Popular brands like Silmo Packaging, Eclipse and Coffee Time competed with one another for market share but ultimately it was Autocrat that became the Gold Standard and the only one of these foodigenous that, pre-internet, could be found outside of “Little Rhody”. Popularity of the syrup continues to grow as new companies have recently introduced small batch, artisanal syrups like Dave’s Coffee, a regional coffee chain. Their all-natural recipe is also marketed as a cocktail mixer, a glaze for meats and of course coffee milkshakes (known as a coffee cabinet in RI)
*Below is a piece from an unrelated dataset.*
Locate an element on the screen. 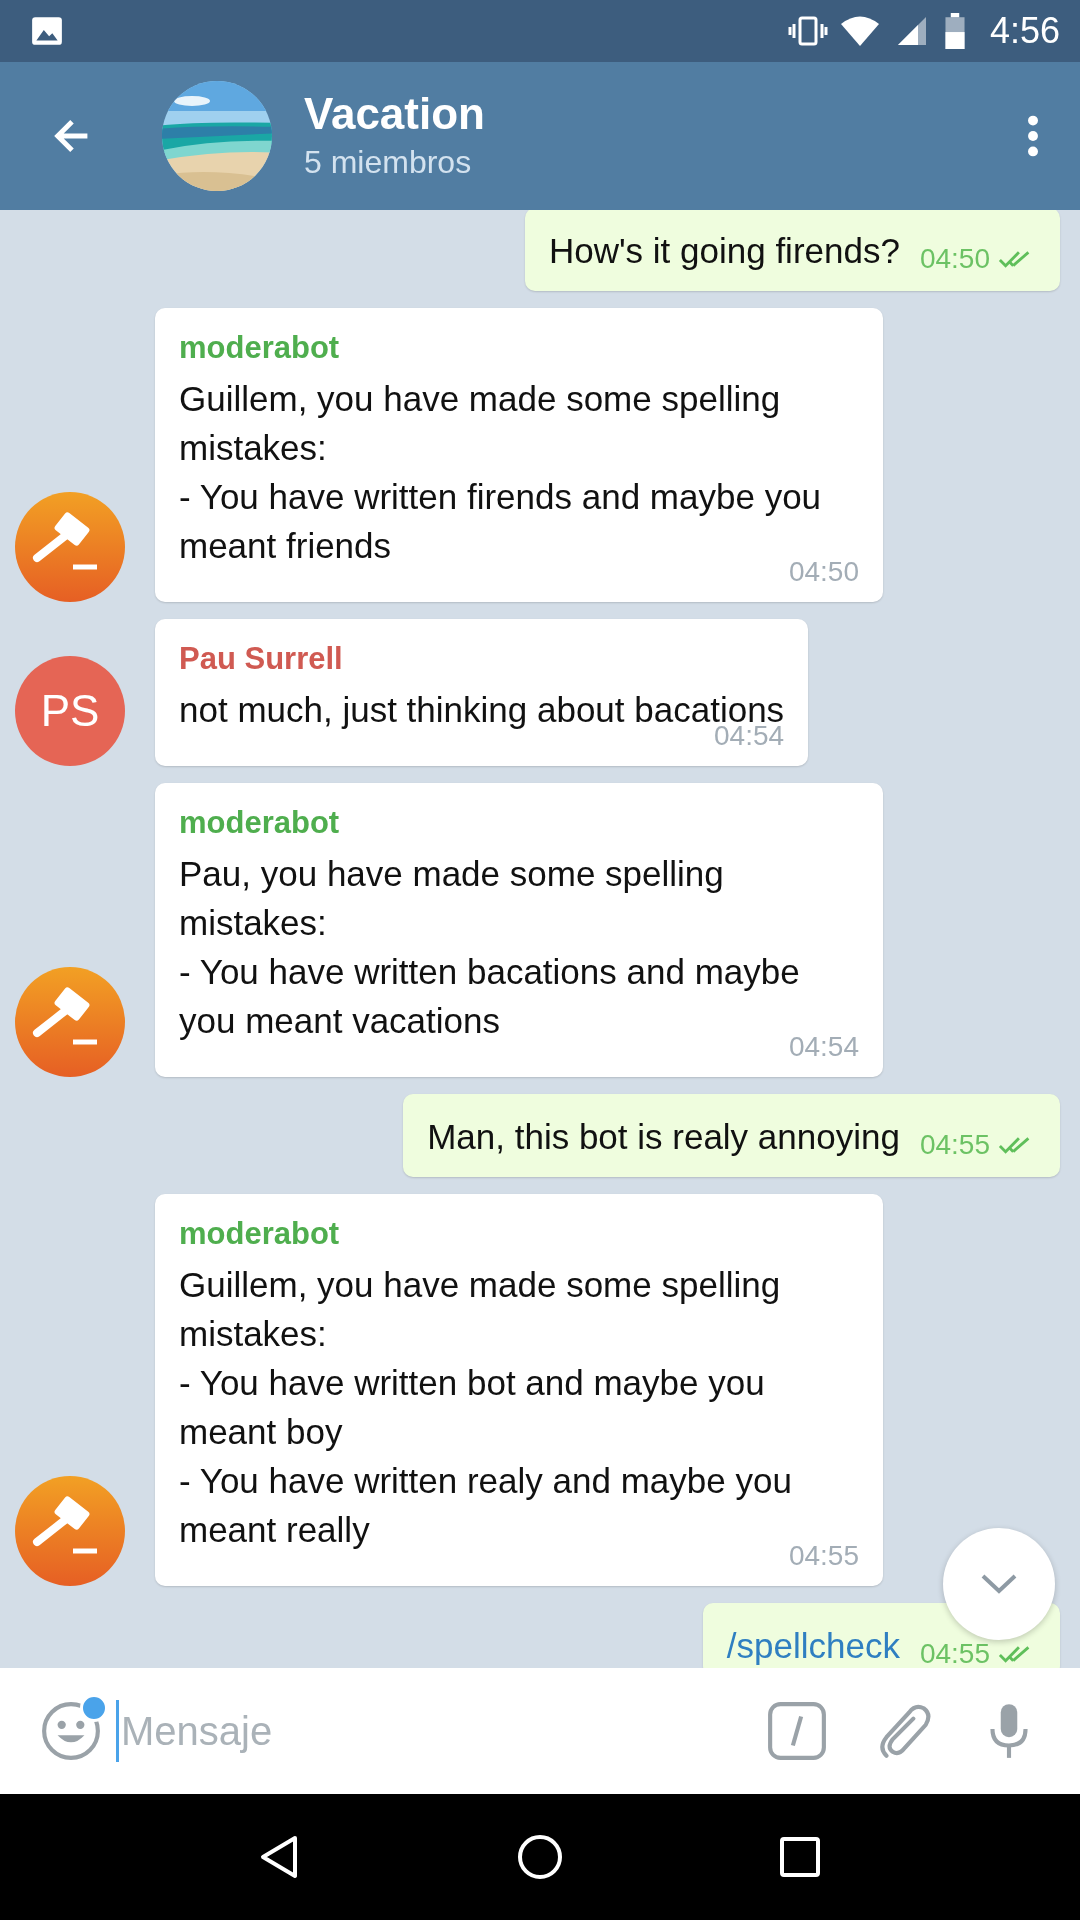 This screenshot has width=1080, height=1920. message-text: Man, this bot is realy annoying is located at coordinates (664, 1137).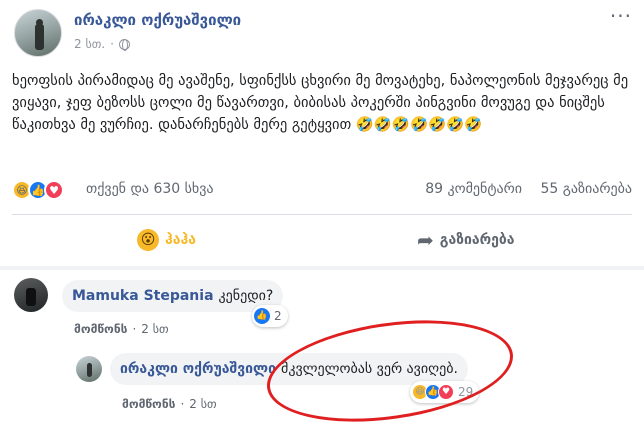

WHERE CAN I FIND COFFEE MILK?


Coffee milk is made from cows that chew on coffee beans as they graze on the pasture and sip espresso. Of course I am kidding but the premixed milks that are available at Rhode Island dairy farms like Wright’s or through home delivery services like Munroe Dairy might have you believing me. Autocrat, Coffee Time and Eclipse syrups are all now owned by the same company but the original recipes are still being followed. For an adult Rhode Island experience, try Narragansett Beer’s Autocrat Coffee Milk Stout with notes of toffee, chocolate and of course coffee. Pairs nicely with a burger!!

While I encourage you to try all of the syrups and choose your own favorite, here are our thoughts after a recent tasting:


Autocrat- Really sweet and thick with a nice coffee taste.


Coffee Time- Thick and left a lingering aftertaste.


Eclipse- Winner, winner chicken dinner! Had a buttery coffee taste.


Dave’s Coffee- The most natural tasting and least sweet. Winner of the "best packaging".